Carter rubbed his forehead. “Is there
anyone
that looks like a possible? Someone he might turn to at this time?”
“There was one.”
“Does he live within the current projected search quadrants?”
Lasker cleared his throat. “It’s a
she
, and she’s dead.” He hit a couple buttons and an image came across the screen of his workstation. “Rhoda Stevens, a private ‘contractor’ for the Agency in the late ‘90s and early 2000s. Skilled forger, twice arrested for identity theft and falsifying passports, involved with some of the drug traffic in and out of Jamaica. We used her for much the same work, just more…legitimately.”
“So, what happened?”
The young CLANDOPS comm chief tapped his screen. “In addition to her more illicit ‘talents’, Ms.
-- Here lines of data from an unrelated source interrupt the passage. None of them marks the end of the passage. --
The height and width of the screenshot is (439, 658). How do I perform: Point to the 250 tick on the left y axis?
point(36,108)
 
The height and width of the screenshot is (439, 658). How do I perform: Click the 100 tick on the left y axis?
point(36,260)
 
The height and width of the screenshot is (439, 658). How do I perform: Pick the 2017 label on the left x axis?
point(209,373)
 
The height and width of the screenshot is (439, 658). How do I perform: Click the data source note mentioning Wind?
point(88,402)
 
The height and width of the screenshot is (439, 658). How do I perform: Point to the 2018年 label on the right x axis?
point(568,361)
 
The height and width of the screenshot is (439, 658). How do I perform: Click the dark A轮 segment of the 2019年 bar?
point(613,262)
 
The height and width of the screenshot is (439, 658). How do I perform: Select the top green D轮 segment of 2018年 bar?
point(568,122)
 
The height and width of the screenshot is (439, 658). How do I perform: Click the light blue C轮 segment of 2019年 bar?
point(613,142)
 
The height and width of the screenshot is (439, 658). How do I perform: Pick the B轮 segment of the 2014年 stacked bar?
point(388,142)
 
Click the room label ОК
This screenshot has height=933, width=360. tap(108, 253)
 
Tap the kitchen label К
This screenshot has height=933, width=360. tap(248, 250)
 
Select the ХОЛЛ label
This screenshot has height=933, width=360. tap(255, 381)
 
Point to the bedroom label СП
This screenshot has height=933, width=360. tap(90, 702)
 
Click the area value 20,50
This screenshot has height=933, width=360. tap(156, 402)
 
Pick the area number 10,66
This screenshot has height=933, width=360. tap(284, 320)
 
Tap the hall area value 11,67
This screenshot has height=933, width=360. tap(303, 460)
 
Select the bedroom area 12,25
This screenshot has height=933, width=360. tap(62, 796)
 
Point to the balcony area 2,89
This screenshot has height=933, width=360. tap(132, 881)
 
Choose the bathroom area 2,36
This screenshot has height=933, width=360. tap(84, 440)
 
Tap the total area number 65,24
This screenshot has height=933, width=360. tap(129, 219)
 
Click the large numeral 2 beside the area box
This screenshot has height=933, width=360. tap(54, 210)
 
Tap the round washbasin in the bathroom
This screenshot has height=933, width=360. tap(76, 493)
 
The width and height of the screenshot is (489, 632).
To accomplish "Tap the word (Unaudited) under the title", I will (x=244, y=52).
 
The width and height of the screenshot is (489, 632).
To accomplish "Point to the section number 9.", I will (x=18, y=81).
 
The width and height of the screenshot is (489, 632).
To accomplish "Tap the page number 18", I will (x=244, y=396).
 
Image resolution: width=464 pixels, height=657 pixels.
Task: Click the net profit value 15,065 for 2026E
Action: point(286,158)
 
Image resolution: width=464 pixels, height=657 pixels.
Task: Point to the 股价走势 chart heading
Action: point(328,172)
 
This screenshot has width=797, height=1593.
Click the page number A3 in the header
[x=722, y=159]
Stevens was a marathoner of no mean stature. She was in the final two miles of the 2012 Boston Marathon when she collapsed. Paramedics responding to the 911 call pronounced her dead of a massive heart attack.”
Carter eyed the picture thoughtfully. “Anything else?”
“Matter of fact, yes,” Lasker replied, grabbing a print-out off the stack in front of him and handing it back to the analyst. “This from the boys at Ft. Meade. They’ve spent the last few hours running a fine-toothed comb through the hundreds of cell calls made from the area of the bombing this morning, back-tracing a couple hours before the blast.”
“And?”
“A call was placed just five minutes after the bomb went off—the conversation was short, and scrambled, but they finally managed to reconstruct part of it. The caller, a Caucasian male, used the word
Eaglefire
.”
Carter’s eyebrows went up. “Any idea what that’s supposed to mean?”
“It’s why the NSA flagged the call—it’s one of our codes, or used to be, at least. I remember them phasing it out shortly after I took over Comms last year. It’s a call for back-up.”